When you return the entries, keep every word and mark exactly as it is.
=== Section Start ===
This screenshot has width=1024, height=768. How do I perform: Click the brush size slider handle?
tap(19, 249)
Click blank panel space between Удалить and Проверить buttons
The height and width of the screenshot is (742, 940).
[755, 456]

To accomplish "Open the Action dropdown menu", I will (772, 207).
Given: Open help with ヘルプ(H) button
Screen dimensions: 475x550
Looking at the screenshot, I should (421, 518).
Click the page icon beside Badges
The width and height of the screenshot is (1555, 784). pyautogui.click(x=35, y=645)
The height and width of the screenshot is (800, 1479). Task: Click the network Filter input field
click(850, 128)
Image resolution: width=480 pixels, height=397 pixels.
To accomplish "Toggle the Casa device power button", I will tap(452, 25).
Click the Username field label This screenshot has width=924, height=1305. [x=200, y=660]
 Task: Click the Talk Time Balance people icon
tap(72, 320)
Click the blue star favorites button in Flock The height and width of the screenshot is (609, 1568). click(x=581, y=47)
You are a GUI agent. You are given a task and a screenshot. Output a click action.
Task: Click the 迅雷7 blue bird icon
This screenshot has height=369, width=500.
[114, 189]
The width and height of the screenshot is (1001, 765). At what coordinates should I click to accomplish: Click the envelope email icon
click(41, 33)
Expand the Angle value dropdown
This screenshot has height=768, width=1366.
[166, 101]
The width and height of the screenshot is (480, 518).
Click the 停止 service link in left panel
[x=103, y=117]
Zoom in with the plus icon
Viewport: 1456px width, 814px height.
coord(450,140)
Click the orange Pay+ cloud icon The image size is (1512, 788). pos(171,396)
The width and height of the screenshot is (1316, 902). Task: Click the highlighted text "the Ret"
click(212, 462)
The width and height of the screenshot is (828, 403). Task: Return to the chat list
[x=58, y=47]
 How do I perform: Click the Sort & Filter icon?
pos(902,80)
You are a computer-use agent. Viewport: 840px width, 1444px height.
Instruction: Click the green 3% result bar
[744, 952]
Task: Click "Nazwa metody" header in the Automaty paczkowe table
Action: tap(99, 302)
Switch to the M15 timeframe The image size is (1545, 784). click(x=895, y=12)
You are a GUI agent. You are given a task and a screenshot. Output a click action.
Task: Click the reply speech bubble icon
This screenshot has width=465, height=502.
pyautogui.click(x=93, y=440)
=== Section End ===
* Written solution
This screenshot has width=1024, height=768. How do I perform: Click the brush size slider handle?
tap(19, 249)
Click blank panel space between Удалить and Проверить buttons
The height and width of the screenshot is (742, 940).
[755, 456]

To accomplish "Open the Action dropdown menu", I will (772, 207).
Given: Open help with ヘルプ(H) button
Screen dimensions: 475x550
Looking at the screenshot, I should (421, 518).
Click the page icon beside Badges
The width and height of the screenshot is (1555, 784). pyautogui.click(x=35, y=645)
The height and width of the screenshot is (800, 1479). Task: Click the network Filter input field
click(850, 128)
Image resolution: width=480 pixels, height=397 pixels.
To accomplish "Toggle the Casa device power button", I will tap(452, 25).
Click the Username field label This screenshot has width=924, height=1305. [x=200, y=660]
 Task: Click the Talk Time Balance people icon
tap(72, 320)
Click the blue star favorites button in Flock The height and width of the screenshot is (609, 1568). click(x=581, y=47)
You are a GUI agent. You are given a task and a screenshot. Output a click action.
Task: Click the 迅雷7 blue bird icon
This screenshot has height=369, width=500.
[114, 189]
The width and height of the screenshot is (1001, 765). At what coordinates should I click to accomplish: Click the envelope email icon
click(41, 33)
Expand the Angle value dropdown
This screenshot has height=768, width=1366.
[166, 101]
The width and height of the screenshot is (480, 518).
Click the 停止 service link in left panel
[x=103, y=117]
Zoom in with the plus icon
Viewport: 1456px width, 814px height.
coord(450,140)
Click the orange Pay+ cloud icon The image size is (1512, 788). pos(171,396)
The width and height of the screenshot is (1316, 902). Task: Click the highlighted text "the Ret"
click(212, 462)
The width and height of the screenshot is (828, 403). Task: Return to the chat list
[x=58, y=47]
 How do I perform: Click the Sort & Filter icon?
pos(902,80)
You are a computer-use agent. Viewport: 840px width, 1444px height.
Instruction: Click the green 3% result bar
[744, 952]
Task: Click "Nazwa metody" header in the Automaty paczkowe table
Action: tap(99, 302)
Switch to the M15 timeframe The image size is (1545, 784). click(x=895, y=12)
You are a GUI agent. You are given a task and a screenshot. Output a click action.
Task: Click the reply speech bubble icon
This screenshot has width=465, height=502.
pyautogui.click(x=93, y=440)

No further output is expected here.